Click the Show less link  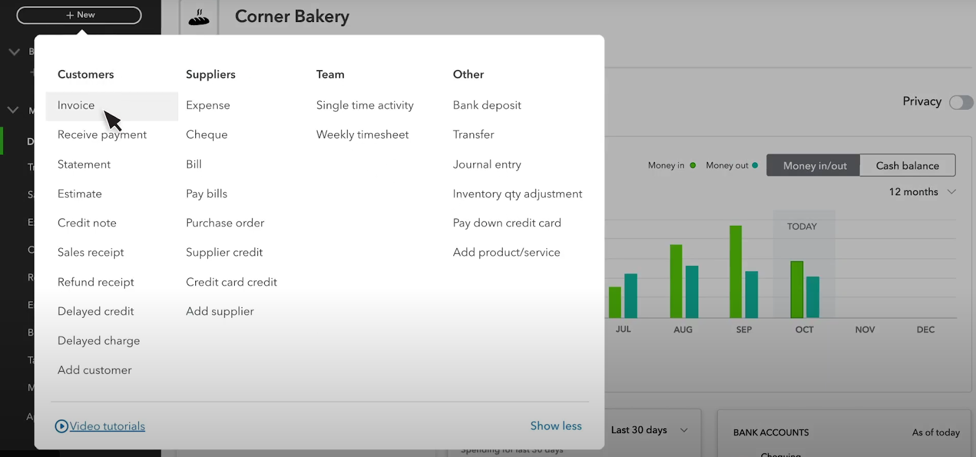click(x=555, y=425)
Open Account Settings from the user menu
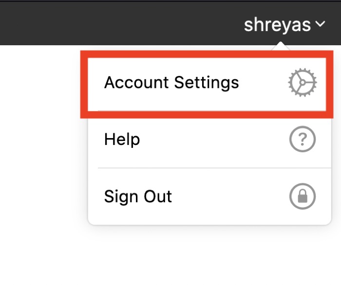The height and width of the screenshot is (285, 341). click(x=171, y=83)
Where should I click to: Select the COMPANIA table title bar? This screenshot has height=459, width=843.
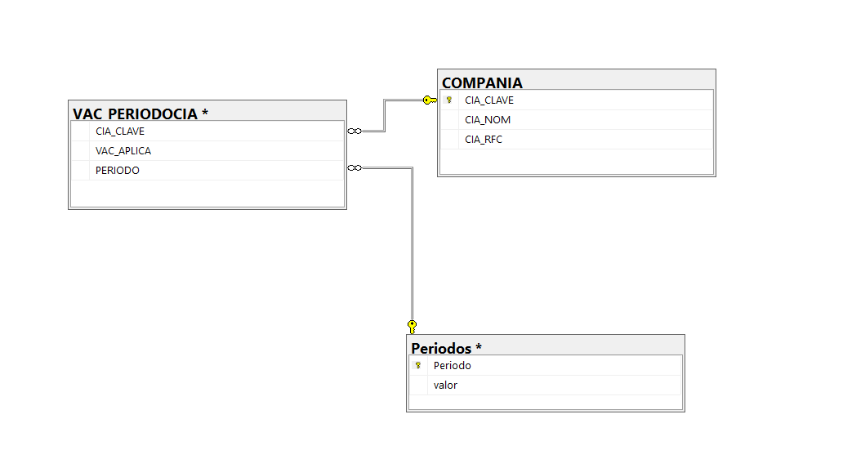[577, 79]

## Directions
From the line that contains "Open Account Settings from the user menu" to the final line of the material, write out each line exactly. Pictures stay out.

## Answer box
Open Account Settings from the user menu
The height and width of the screenshot is (285, 341). click(x=171, y=83)
Where should I click to: Select the COMPANIA table title bar? This screenshot has height=459, width=843.
[577, 79]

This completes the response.